SET TASK 1:
In the entries below, copy the stretch from the line containing "Click inside the browser address bar" through the line containing "(x=784, y=22)", both ends included, keeping every line unchanged.

TEXT SHOWN:
=-=-=-=-=
It is still too early to form an accurate estimate of him as a statesman. His friends praise him extravagantly. His enemies still revile him bitterly. The period of his political career lasted for little more than a decade, yet in that time it may be said that he lived almost a life of fifty years. Only a short time ago did the French government cause his body to be placed within the great Pantheon, which contains memorials of the heroes and heroines of France. But, though we may not fairly judge of his political motives, we can readily reconstruct a picture of him as a man, and in doing so recall his one romance, which many will remember after they have forgotten his oratorical triumphs and his statecraft.

Leon Gambetta was the true type of the southern Frenchman—what his countrymen call a meridional. The Frenchman of the south is different from the Frenchman of the north, for the latter has in his veins a touch of the viking blood, so that he is very apt to be fair-haired and blue-eyed, temperate in speech, and self-controlled. He is different, again, from the Frenchman of central France, who is almost purely Celtic. The meridional has a marked vein of the Italian in him, derived from the conquerors of ancient Gaul. He is impulsive, ardent, fiery in speech, hot-tempered, and vivacious to an extraordinary degree.
=-=-=-=-=
SET TASK 2:
In the text on Leon Gambetta, what name do his countrymen give to a Frenchman of the south?
=-=-=-=-=
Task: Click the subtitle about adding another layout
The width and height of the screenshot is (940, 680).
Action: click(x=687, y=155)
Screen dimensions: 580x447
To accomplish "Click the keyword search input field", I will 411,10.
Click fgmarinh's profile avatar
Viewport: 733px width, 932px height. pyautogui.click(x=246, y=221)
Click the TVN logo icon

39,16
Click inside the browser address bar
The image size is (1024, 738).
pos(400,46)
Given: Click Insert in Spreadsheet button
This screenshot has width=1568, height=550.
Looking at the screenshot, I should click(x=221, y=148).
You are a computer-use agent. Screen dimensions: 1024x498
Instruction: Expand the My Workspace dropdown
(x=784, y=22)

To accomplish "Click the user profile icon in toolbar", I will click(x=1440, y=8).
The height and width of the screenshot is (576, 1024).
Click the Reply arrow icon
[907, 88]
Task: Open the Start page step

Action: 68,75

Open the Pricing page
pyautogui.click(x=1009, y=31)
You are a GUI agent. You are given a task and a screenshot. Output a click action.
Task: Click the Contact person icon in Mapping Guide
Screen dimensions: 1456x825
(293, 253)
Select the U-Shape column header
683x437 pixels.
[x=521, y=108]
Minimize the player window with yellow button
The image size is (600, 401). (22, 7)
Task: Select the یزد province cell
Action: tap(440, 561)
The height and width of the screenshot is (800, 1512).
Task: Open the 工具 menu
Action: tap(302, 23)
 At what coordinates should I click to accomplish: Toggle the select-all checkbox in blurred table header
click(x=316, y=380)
=-=-=-=-=
CORRECT ANSWER 1:
Click inside the browser address bar
The image size is (1024, 738).
pos(400,46)
Given: Click Insert in Spreadsheet button
This screenshot has width=1568, height=550.
Looking at the screenshot, I should click(x=221, y=148).
You are a computer-use agent. Screen dimensions: 1024x498
Instruction: Expand the My Workspace dropdown
(x=784, y=22)

CORRECT ANSWER 2:
A meridional.